May I make a suggestion? Put together just one thread by category. For example, "tools made by me" or "musical instruments made by me", and post successive photos to new posts in the same thread. The reason that I suggest this is that it's easy for threads to get buried, and I think I can speak for all of us - I don't want to miss one!

george wilson
03-31-2009, 9:53 AM
Williamsburg would finance a book,alright,many of their curatorial staff have made books.They called it "publish or perish",or publish or remain unknown. So,they made books.However,Col.Wmsbg. also kept all the money for these books. If I went to the trouble to make a book,I might share the money with a financial backer,but I would want to keep some of the money. Being retired,I don't think they would want to help me with a book,anyway.

Another think is,such a book would only have sales limited to a relatively small group,such as in this group.

george wilson
03-31-2009, 9:55 AM
David,I'm not very good at this computer business,and I can't get but 2 pictures to post at a time.

David Keller NC
03-31-2009, 10:12 AM
George - That's OK, all you have to do is post an additional reply to a specific thread to post another two pictures. So the end result might be a series of 4 or 5 "replies" that have 2 pictures each. That's the way members like Harry Strasil and others have been able to post a running tutorial on how to do something neander-related.

Chris Padilla
03-31-2009, 10:56 AM
George,

You can put 5 pics per post...it should be straight-forward. The software will tell you when you have the max pics in one post.

Then simply make another post to post more pics and keep going until you've posted all the pics you want in the thread.

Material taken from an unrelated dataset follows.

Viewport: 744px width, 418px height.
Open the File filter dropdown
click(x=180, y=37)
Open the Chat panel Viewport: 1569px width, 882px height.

A series of posts make up a thread so a thread and can have 1 or 1000 posts to it and each post in the thread can have 5 pics in it.

Zahid Naqvi
04-01-2009, 3:09 PM
May I make a suggestion? Put together just one thread by category. For example, "tools made by me" or "musical instruments made by me", and post successive photos to new posts in the same thread. The reason that I suggest this is that it's easy for threads to get buried, and I think I can speak for all of us - I don't want to miss one!

David, I have started linking some of George's posts in the FAQs above, so if you like anything linked just reply to the Neander FAQs stick and let us know where to stick the link.

George, if you don't mind I am going to cross post this thread to the woodcarvers forum as well, just in case some of them don't venture down here.

Zahid Naqvi
04-01-2009, 11:30 PM
Folks, since this was a carved project I copied the thread from the neander side. I am sure it will provide inspiration.

Cody Colston
04-02-2009, 7:54 PM
Folks, since this was a carved project I copied the thread from the neander side. I am sure it will provide inspiration.

I don't know whether to be inspired or depressed! Somehow, I just don't ever see myself being able to reach that level of detail in such small dimension.

On another forum, I've seen similarly impressive work but it was done with a rotary tool. To do that with manual tools is mind boggling.

george wilson
04-10-2009, 10:10 PM
I would never use a rotary tool for carving,except possibly to hog off material. Rotary tools cannot compare to hand carving.